Starting April 2025, more than 3 million UK workers will see their wages rise as the national minimum wage jumps to £12.21 an hour, following the chancellor’s announcement of a 6.7% increase.
Rachel Reeves called the pay hike, which adds approximately £1,400 annually for eligible full-time workers, a “significant step” toward Labour’s pledge for a “genuine living wage for working people.”
This increase will also benefit younger workers. For those aged 18 to 20, the minimum hourly rate will jump from £8.60 to £10, marking a record-breaking 16% rise. As a result, full-time young workers could see an increase in wages, a move supported by ministers advocating pay parity with older workers.
However, the new rate still falls short of the £12.60 per hour benchmark set by the Living Wage Foundation, which is already voluntarily adopted by 15,000 UK employers. Additionally, apprentices will see a wage boost, with an 18-year-old apprentice in fields like construction experiencing an 18% hourly increase, moving from £6.40 to £7.55.
Paul Nowak, general secretary of the Trad Union Congress (TUC), argued that “this increase will make a real difference to the lowest paid in this country at a time when rents, bills, and mortgages are high.”
“The independent Low Pay Commission has looked at a range of economic evidence before making this recommendation. They know employers can absorb this increase. Every time the minimum wage goes up there are some voices who predict this will drive up unemployment. Every time they are wrong.”
Paul Nowak
Business Concerns Over Added Costs
While the announcement has been well-received by worker advocates, business groups warn that the minimum wage hike, alongside increases in national insurance contributions, could add pressure to companies’ financial health.
John Foster, chief policy officer at the Confederation of British Industry (CBI), remarked, “Politicians and businesses are united in wanting to ensure people have access to well-paid, fulfilling work. The only sustainable path to achieving that aim – not only for those earning the minimum wage but right across the economy – is higher growth and productivity.”
Foster highlighted that although the national living wage has protected the incomes of low-wage workers, stagnant productivity and increased business expenses could negatively impact investment.
He cautioned that “businesses will have to accommodate this increase against a challenging economic backdrop and growing pressure on their bottom line.” According to Foster, the wage increase might also stifle investment at a time when growth is crucial.
Nye Cominetti, economist at the Resolution Foundation, added that “this smaller rise in the minimum wage – the first time in almost a decade when it has risen no faster than typical wage growth – is sensible in the context of an expected rise in employer national insurance contributions at the same time.”

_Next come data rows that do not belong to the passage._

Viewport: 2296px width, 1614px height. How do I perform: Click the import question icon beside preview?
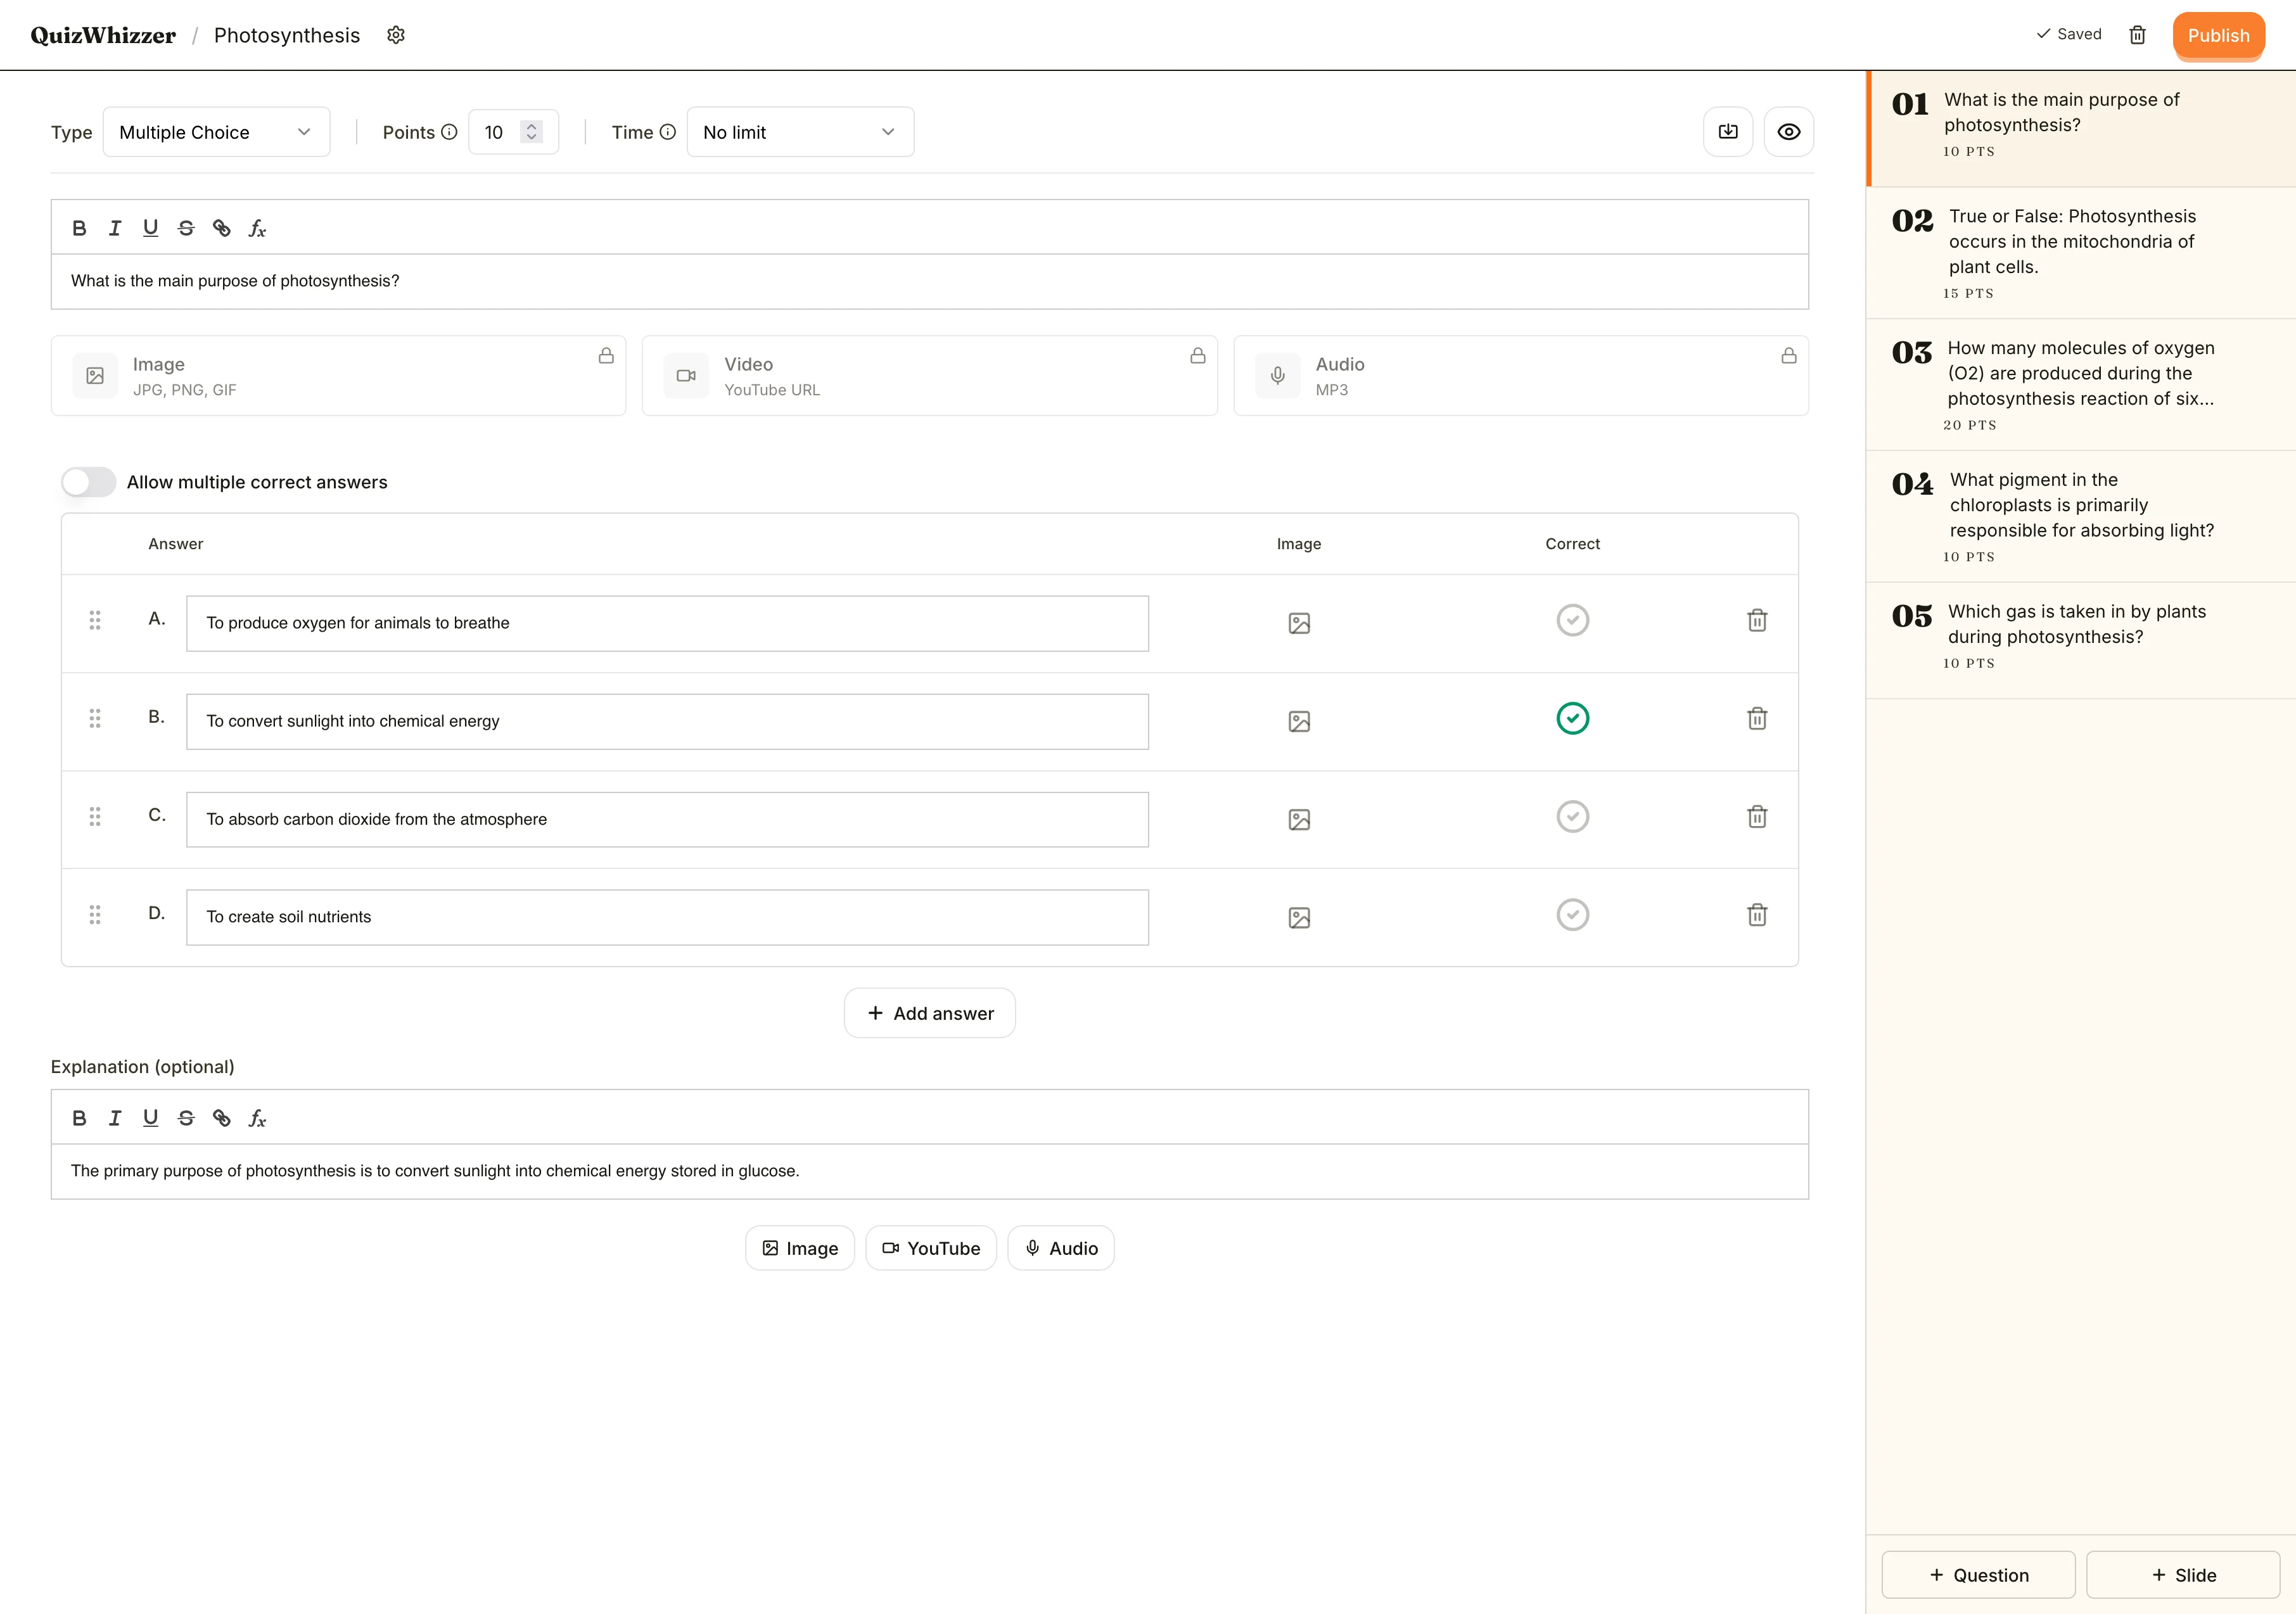click(x=1727, y=132)
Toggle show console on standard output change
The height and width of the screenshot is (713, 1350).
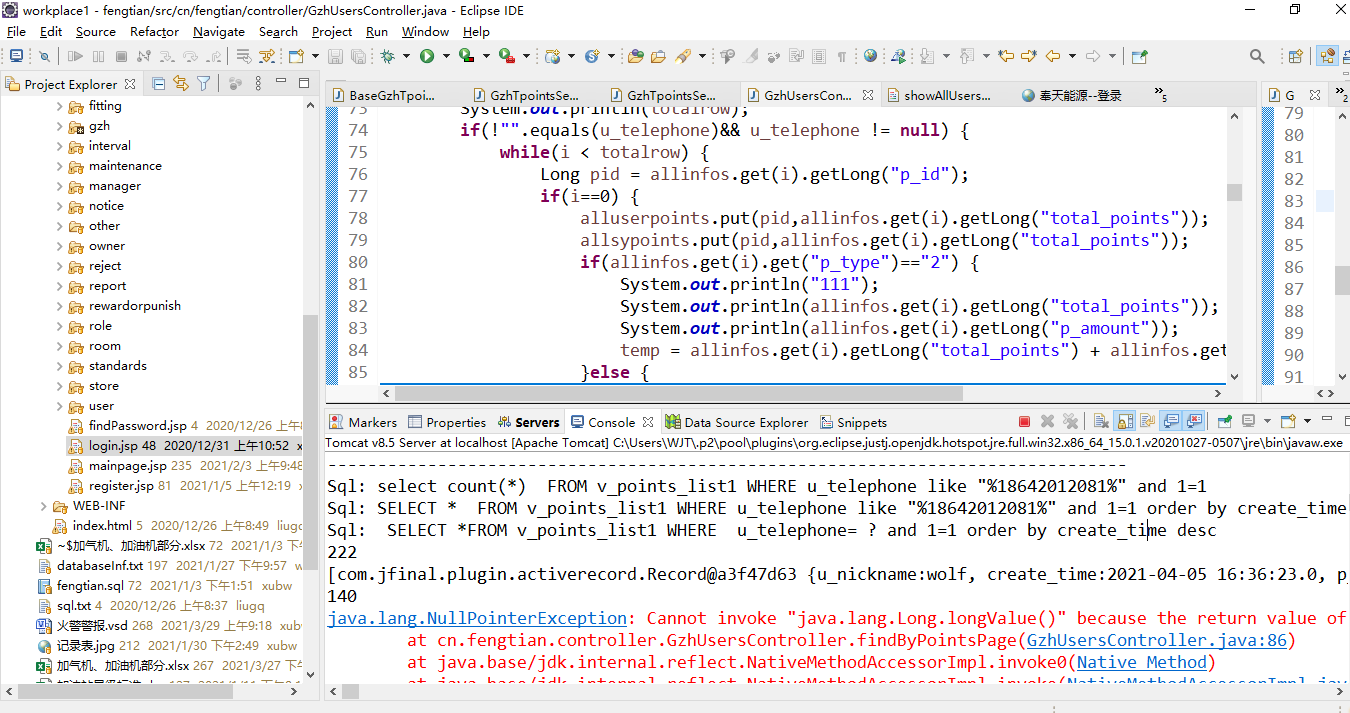click(x=1170, y=422)
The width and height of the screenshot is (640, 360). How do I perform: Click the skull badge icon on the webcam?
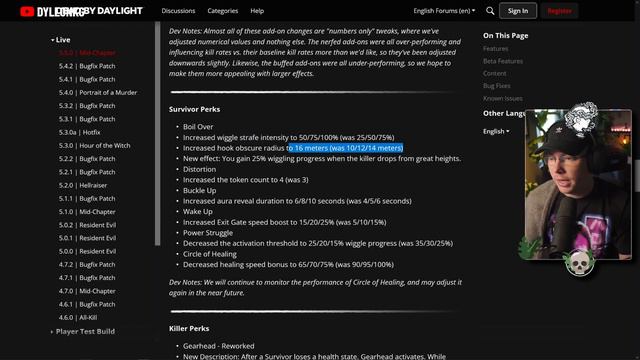click(x=579, y=263)
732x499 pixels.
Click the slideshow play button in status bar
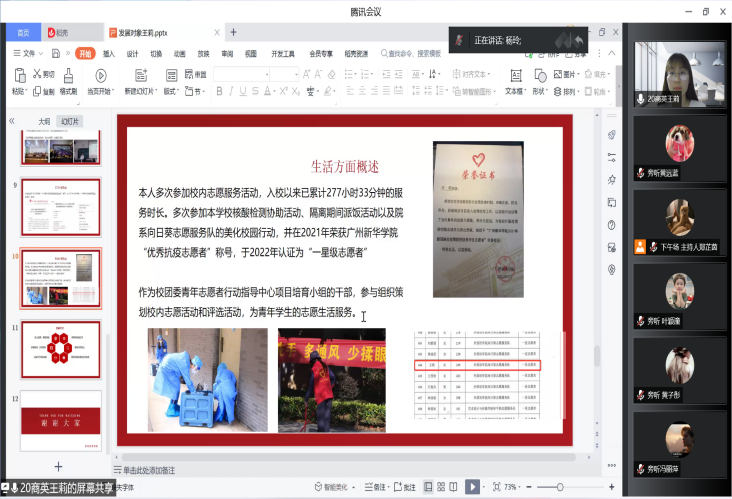coord(473,487)
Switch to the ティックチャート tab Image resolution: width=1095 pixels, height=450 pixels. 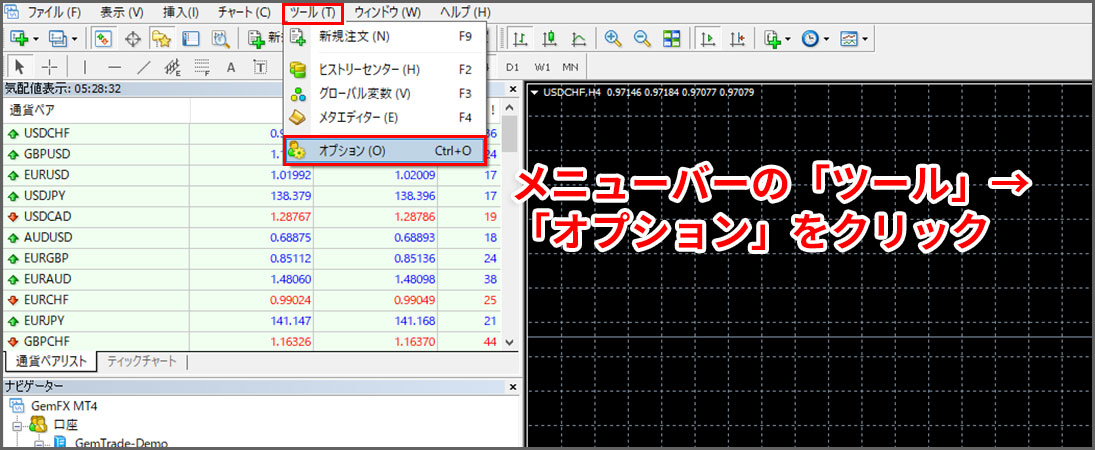142,361
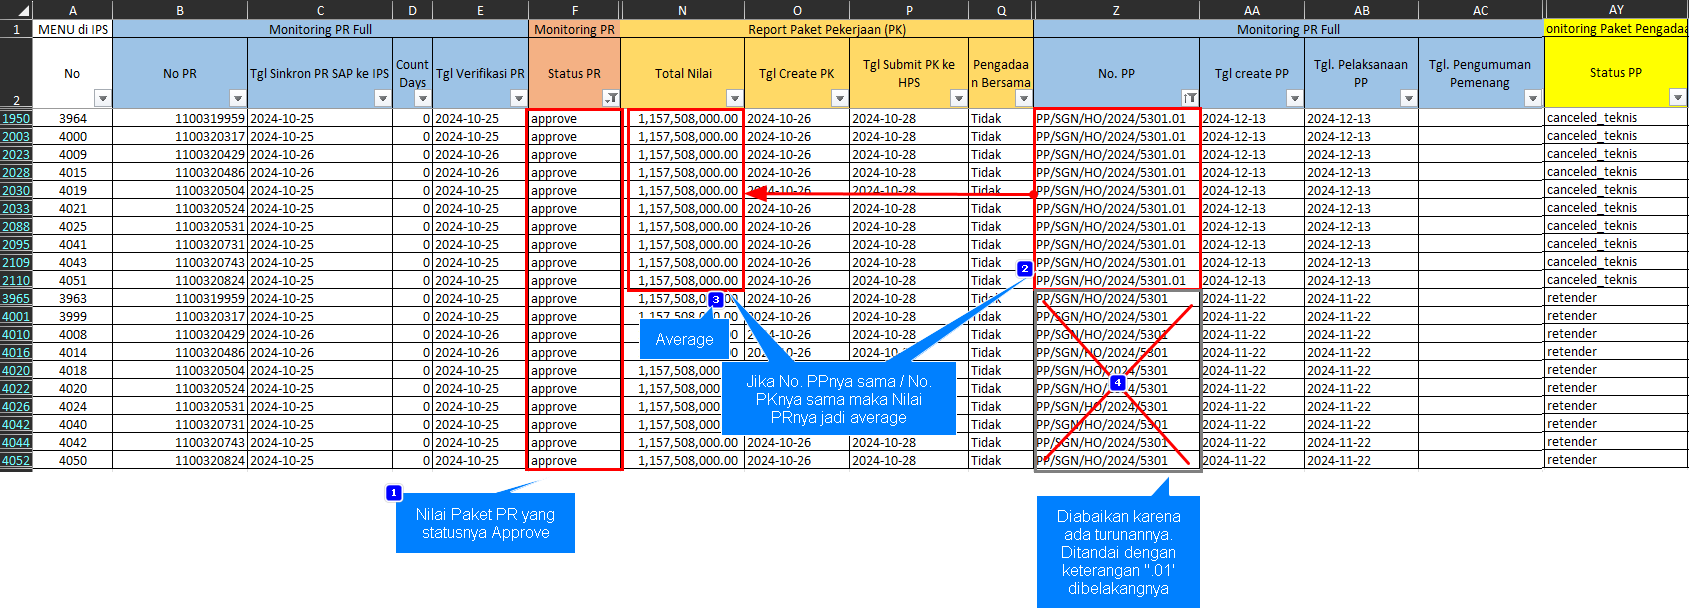Click the blue Average callout box

pyautogui.click(x=684, y=340)
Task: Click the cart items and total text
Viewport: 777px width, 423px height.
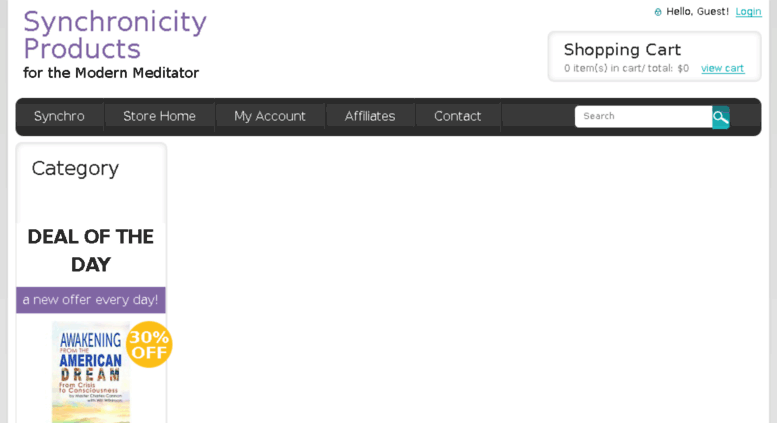Action: [x=626, y=68]
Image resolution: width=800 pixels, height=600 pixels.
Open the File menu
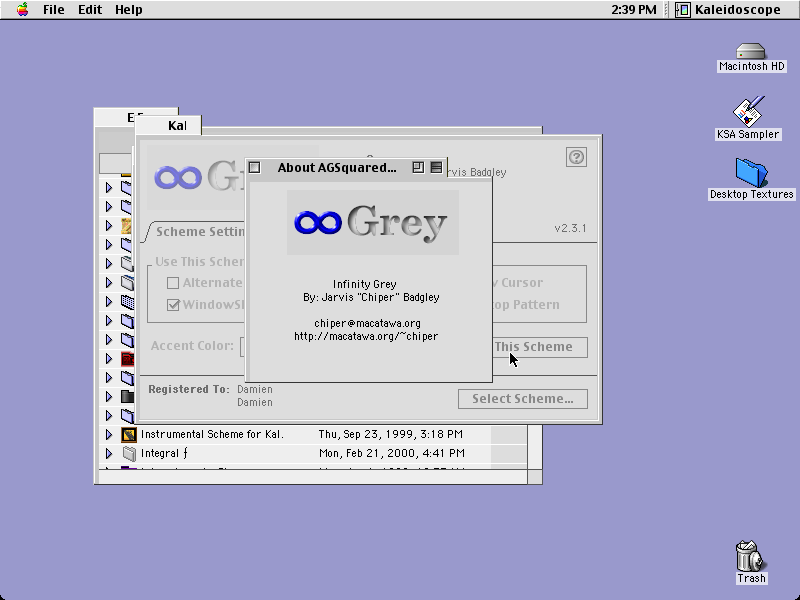coord(54,10)
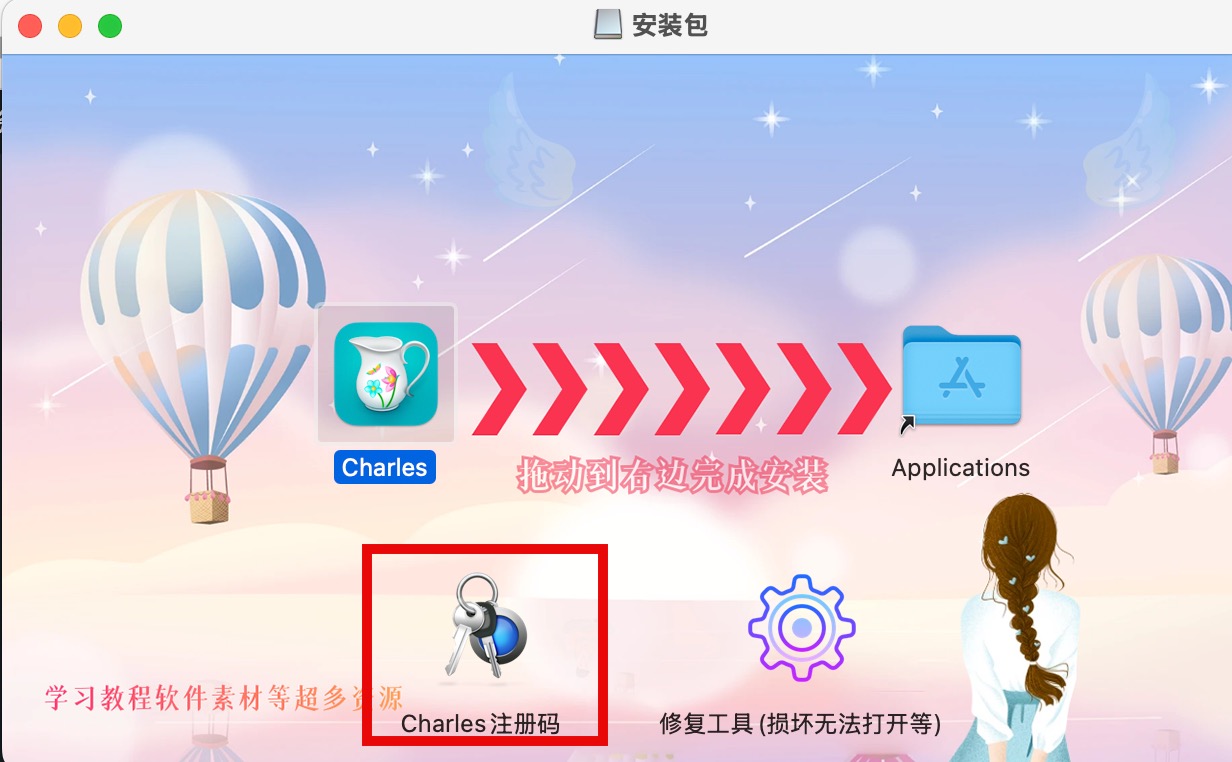Click the 拖动到右边完成安装 instruction text
This screenshot has width=1232, height=762.
coord(673,477)
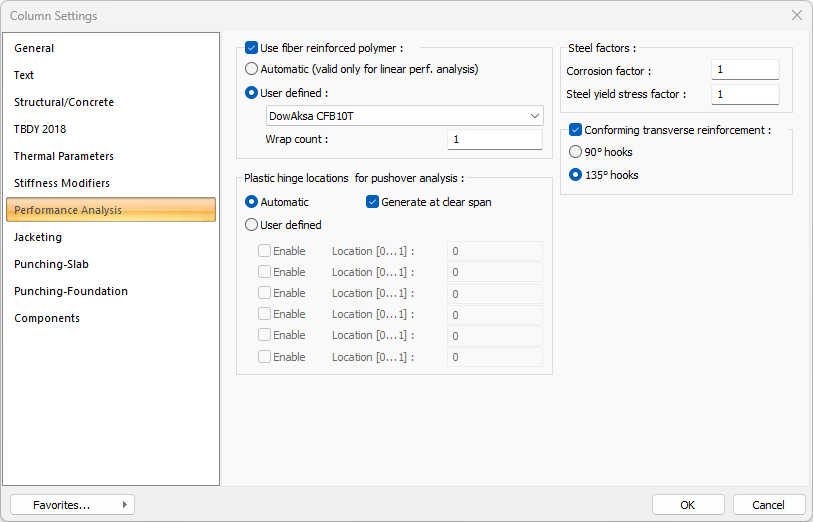Toggle Generate at clear span checkbox

click(x=373, y=202)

Cominetti noted that the government may need to adopt a “more ambitious” approach to wage policies in the future to achieve sustainable growth.
Inflation, Cost of Living, and Worker Protection
The 2025 wage increase follows a trend of nearly 10% annual increases over the past two years, primarily driven by high inflation. For the first time, the Low Pay Commission, responsible for setting the wage rate, was directed by ministers to factor in the cost of living, underlining the importance of supporting workers’ financial stability.
Philippa Stroud, chair of the Low Pay Commission, stated that “the government has been clear about their ambitions for the national minimum wage and its importance in supporting workers’ living standards.”
Stroud emphasized that the recent rise of over 20% in two years reflects efforts to provide “a fair wage for the lowest-paid workers while taking account of economic factors.” She described the new rate as a “real-terms pay increase for the lowest-paid workers,” highlighting the government’s commitment to supporting living standards.